Ludzie nie szczędzą żadnych szczegółów, a czasami są niegrzeczni. Chcą dać Ci informację, jak ich zdaniem powinna wyglądać opieka nad Twoimi dziećmi i jak powinny wyglądać wytyczne dotyczące opieki nad nimi.

Nie ma tu odwrotu: uzbrój się w cierpliwość, tolerancję i wyznacz granice szacunku w rodzinie.

Mama sprząta mieszkanie

Brak pomocy

Czujesz się przytłoczona nowymi obowiązkami, nawet jeśli masz do dyspozycji armię, która opiekuje się Tobą i Twoim dzieckiem.

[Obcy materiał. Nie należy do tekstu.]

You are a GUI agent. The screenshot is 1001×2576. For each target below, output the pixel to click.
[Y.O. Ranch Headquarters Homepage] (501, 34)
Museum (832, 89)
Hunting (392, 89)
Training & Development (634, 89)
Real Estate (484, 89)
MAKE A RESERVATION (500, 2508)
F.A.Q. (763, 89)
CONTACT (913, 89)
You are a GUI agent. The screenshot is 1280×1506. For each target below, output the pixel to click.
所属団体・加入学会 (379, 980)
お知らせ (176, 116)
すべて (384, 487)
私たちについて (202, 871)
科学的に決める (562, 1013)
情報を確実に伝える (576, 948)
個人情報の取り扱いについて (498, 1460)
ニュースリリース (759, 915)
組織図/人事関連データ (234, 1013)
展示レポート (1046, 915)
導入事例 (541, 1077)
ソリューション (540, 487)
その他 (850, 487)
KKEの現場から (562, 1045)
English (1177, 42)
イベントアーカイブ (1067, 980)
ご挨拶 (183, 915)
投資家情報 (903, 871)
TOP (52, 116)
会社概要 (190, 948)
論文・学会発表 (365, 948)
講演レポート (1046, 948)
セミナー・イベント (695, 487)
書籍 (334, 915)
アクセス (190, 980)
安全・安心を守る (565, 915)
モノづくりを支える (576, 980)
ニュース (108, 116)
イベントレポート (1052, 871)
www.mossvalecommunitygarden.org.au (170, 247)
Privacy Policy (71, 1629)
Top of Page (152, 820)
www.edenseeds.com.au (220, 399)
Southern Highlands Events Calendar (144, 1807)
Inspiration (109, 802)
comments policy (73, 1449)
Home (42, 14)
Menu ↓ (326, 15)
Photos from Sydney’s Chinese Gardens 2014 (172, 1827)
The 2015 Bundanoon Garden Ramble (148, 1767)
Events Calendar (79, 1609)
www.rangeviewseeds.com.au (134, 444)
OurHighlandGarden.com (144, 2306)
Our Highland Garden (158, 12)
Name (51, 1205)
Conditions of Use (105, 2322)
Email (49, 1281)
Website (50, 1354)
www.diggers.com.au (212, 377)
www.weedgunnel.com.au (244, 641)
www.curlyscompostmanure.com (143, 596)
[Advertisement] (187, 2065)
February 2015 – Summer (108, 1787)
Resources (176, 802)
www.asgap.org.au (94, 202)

Czasami czujesz, że nie wykonują swoich zadań tak, jak powinni, a co gorsza, zaczynasz czuć się samotna. Brak pomocy partnera może również wywołać histerię. Dlatego na tym etapie pojawia się bardzo wiele kłótni. Oto rada: komunikować się.

Huśtawki nastroju

Hormony szaleją w trakcie i po ciąży. Dużo mówi się o depresji poporodowej i jeśli nie wykryjemy jej i nie będziemy nad nią pracować, może pozostać u nas przez długi czas.

Spróbuj wykonać ćwiczenia relaksacyjne. Zrób przerwę i w razie potrzeby poszukaj pomocy terapeutycznej, aby powrócić do wcześniejszej równowagi.

Brak własnej przestrzeni

Będziesz mniej przebywać sama lub z partnerem. Jest to duża zmiana, ale przystosujesz się do niej.

Ciepło Twojego dziecka i bezwarunkowa miłość, jakiej Ci udziela, sprawią, że będziesz chciała być z nim jak najwięcej. To nowa dynamika rodziny. Powinnaś cieszyć się wszystkim, nawet tym, co sprawia, że tracisz swój rozsądek.


Ten tekst jest oferowany wyłącznie w celach informacyjnych i nie zastępuje konsultacji z profesjonalistą. W przypadku wątpliwości skonsultuj się ze swoim specjalistą.